Lieve
lezers en lezeressen, tot u spreekt de burgemeesteres van Marginalia.
Niet
gehinderd door welke knellende ambtsketenen dan ook, durft zij te
zeggen wat er volgens haar te zeggen valt.
Met
afschuw wordt Margien vervuld wanneer ze terug denkt aan het jaar
2013.
Een
jaar waarin, zonder dat u het doorhad veel van uw rechten zijn
beperkt.
Een
jaar waarin we als Nederlanders meer zijn afgeluisterd dan ooit te
voren.
Een
jaar waarin op vrijwel iedere snelweg camera's zijn aangebracht om u
te volgen.
Een
jaar waarin uitkeringsgerechtigden zo ontiegelijk voor Untermenschen
werden uitgemaakt dat iedereen die nog geen Untermensch is al
ja-knikkende tegen de baas, gaat werken tot hij erbij neervalt.
Rechtenloos.
Een
jaar waarin werkelijk iedere week wel een verhaal viel te lezen over
corrupte zorgmanagers, corrupte bankmanagers, foute politici
enzovoort.
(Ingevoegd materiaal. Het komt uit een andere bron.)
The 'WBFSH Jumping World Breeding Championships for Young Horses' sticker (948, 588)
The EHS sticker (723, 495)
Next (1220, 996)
Het hield niet op. Het was om te janken. Berlusconi en
vrienden zijn in Nederland zo geïntegreerd.
Een
jaar waarin de PvdA zich radicaal bekeerd lijkt te hebben tot het
neoliberalisme.
Een
jaar waarin de VVD niks meer met het liberalisme te maken leek te
willen hebben maar wel alles met repressie en bevoorrechten van grote
ondernemingen.
Een
jaar waarin huizen niks meer waard leken, maar volgend jaar wordt het
nog minder.
Een
jaar waarin veel mensen te maken kregen met zorgen om hun werk en
verdriet omdat ze dat werk verloren en alle sores die daarbij hoort.
Een
jaar waarin jongeren nauwelijks kans hadden op een baan en
noodgedwongen tot hun 27ste door moesten studeren.
Een
jaar van pure ellende.
Een
jaar van ontmenselijking.
Alles
van waarde was weerloos.
Ieder
voor zich en niemand meer voor ons allen.
Maar
uiteindelijk wel een jaar van hoop.
Want
veel ranziger dan 2013 kan het niet worden
Zo
was 2013 voor de burgemeesteres van Marginalia.
Hoe
anders is dat in Hoogeveen.
De
burgemeester van Hoogeveen lijkt bijna in een andere wereld te leven.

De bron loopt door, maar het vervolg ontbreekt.